[proofplan]
We prove that the stochastic integral $H \cdot M$ of a simple previsible process $H \in \mathcal{E}$ against a continuous square-integrable martingale $M \in \mathcal{M}^2_c$ is itself in $\mathcal{M}^2_c$, and that the Ito isometry $\|H \cdot M\|_{\mathcal{M}^2}^2 = \mathbb{E}[\int_0^\infty H_s^2 \, d\langle M \rangle_s]$ holds. The argument proceeds in three stages: first, we show that each elementary piece $X^i_t = H_{t_{i-1}}(M_{t_i \wedge t} - M_{t_{i-1} \wedge t})$ is a continuous $L^2$-bounded martingale and that their sum $H \cdot M$ lies in $\mathcal{M}^2_c$; second, we compute the quadratic variation $\langle X^i \rangle_t = H_{t_{i-1}}^2 (\langle M \rangle_{t_i \wedge t} - \langle M \rangle_{t_{i-1} \wedge t})$ using the scaling and stopping properties of the bracket; third, we show the cross-brackets $\langle X^i, X^j \rangle = 0$ for $i \neq j$ (orthogonality on disjoint time intervals), sum to obtain $\langle H \cdot M \rangle_t = \int_0^t H_s^2 \, d\langle M \rangle_s$, and take expectations to conclude.
[/proofplan]
[step:Decompose $H \cdot M$ into elementary martingale pieces and verify $H \cdot M \in \mathcal{M}^2_c$]

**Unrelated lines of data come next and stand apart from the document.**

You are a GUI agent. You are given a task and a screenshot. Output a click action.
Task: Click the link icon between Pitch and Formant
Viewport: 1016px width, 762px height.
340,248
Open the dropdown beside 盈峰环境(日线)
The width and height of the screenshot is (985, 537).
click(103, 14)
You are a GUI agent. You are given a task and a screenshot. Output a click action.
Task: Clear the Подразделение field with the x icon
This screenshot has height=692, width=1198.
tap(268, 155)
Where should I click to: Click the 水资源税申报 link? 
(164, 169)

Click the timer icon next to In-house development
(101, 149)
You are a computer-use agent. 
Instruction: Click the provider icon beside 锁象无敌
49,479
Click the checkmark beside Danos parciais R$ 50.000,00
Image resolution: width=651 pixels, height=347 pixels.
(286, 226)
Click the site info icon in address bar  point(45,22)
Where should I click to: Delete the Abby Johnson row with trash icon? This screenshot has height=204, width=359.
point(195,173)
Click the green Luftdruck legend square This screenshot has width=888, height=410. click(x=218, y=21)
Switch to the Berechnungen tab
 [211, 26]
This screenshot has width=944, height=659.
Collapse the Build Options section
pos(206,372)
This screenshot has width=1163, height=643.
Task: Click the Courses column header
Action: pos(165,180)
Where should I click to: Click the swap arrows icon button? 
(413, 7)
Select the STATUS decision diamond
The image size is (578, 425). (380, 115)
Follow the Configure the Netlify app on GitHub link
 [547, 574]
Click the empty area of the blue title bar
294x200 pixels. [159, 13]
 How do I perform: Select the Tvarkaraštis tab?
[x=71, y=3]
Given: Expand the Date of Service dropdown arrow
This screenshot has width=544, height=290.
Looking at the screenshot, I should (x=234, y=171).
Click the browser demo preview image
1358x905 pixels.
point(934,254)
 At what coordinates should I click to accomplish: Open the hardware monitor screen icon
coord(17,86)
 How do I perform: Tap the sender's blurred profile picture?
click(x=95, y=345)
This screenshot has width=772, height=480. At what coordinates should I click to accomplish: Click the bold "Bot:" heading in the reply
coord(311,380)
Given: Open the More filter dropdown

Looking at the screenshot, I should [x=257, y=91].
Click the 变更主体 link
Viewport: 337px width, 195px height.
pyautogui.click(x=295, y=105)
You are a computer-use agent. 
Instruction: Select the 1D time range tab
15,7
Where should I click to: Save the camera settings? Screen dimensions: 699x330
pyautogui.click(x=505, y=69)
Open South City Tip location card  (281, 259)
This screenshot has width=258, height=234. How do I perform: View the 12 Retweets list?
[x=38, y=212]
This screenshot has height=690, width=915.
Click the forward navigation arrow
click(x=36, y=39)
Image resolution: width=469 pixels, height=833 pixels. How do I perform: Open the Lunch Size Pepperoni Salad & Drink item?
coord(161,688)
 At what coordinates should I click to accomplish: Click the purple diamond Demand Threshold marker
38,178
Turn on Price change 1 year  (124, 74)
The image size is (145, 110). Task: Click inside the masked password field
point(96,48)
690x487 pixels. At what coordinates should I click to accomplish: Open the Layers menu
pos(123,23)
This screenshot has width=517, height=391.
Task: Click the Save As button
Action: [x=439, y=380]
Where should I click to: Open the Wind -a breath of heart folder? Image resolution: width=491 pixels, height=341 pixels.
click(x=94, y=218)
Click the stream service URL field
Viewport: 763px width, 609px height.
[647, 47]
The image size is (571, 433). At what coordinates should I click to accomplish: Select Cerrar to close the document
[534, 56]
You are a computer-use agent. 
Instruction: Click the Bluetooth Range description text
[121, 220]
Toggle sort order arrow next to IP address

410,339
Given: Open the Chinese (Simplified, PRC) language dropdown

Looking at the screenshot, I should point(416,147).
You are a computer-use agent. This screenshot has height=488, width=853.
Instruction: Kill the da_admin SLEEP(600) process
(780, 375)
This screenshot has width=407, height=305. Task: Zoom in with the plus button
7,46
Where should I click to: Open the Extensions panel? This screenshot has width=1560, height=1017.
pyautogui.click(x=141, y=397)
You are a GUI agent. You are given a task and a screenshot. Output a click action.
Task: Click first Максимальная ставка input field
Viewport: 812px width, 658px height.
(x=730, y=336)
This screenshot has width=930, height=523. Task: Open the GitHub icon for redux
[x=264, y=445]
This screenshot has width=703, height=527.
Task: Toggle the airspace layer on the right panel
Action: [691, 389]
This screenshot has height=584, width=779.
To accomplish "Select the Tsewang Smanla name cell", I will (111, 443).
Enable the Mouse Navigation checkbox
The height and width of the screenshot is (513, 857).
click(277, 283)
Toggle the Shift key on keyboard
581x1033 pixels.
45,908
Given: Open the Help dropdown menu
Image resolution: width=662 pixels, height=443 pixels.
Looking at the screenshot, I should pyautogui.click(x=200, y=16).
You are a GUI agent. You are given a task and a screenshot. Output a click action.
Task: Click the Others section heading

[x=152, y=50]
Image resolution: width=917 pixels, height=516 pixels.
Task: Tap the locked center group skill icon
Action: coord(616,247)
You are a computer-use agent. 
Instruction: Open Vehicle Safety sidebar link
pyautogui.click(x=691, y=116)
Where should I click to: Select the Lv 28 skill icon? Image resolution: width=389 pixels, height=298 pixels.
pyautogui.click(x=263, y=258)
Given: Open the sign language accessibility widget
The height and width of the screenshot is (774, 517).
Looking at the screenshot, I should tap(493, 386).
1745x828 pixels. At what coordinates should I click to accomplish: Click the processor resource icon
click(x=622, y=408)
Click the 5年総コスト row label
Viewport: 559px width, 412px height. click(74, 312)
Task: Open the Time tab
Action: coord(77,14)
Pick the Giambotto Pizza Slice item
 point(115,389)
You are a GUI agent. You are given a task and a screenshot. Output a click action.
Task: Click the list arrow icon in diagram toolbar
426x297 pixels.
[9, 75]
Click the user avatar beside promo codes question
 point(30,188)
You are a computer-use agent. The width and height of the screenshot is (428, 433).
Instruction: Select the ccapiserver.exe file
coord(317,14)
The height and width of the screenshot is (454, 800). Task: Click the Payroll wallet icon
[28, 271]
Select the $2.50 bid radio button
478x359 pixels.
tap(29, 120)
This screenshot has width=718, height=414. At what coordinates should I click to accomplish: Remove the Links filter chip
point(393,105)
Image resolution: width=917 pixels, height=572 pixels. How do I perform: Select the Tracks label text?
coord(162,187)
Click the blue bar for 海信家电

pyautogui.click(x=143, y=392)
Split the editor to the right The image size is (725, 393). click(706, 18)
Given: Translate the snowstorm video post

Let $H \in \mathcal{E}$ be a simple previsible process of the form
\begin{align*}
H_s = \sum_{i=1}^{k} H_{t_{i-1}} \, \mathbb{1}_{(t_{i-1}, t_i]}(s),
\end{align*}
where $0 = t_0 < t_1 < \cdots < t_k$ is a finite partition and each $H_{t_{i-1}}$ is a bounded $\mathcal{F}_{t_{i-1}}$-measurable random variable. Define
\begin{align*}
X^i : [0, \infty) \times \Omega &\to \mathbb{R} \\
t &\mapsto H_{t_{i-1}} (M_{t_i \wedge t} - M_{t_{i-1} \wedge t}),
\end{align*}
so that $(H \cdot M)_t = \sum_{i=1}^k X^i_t$.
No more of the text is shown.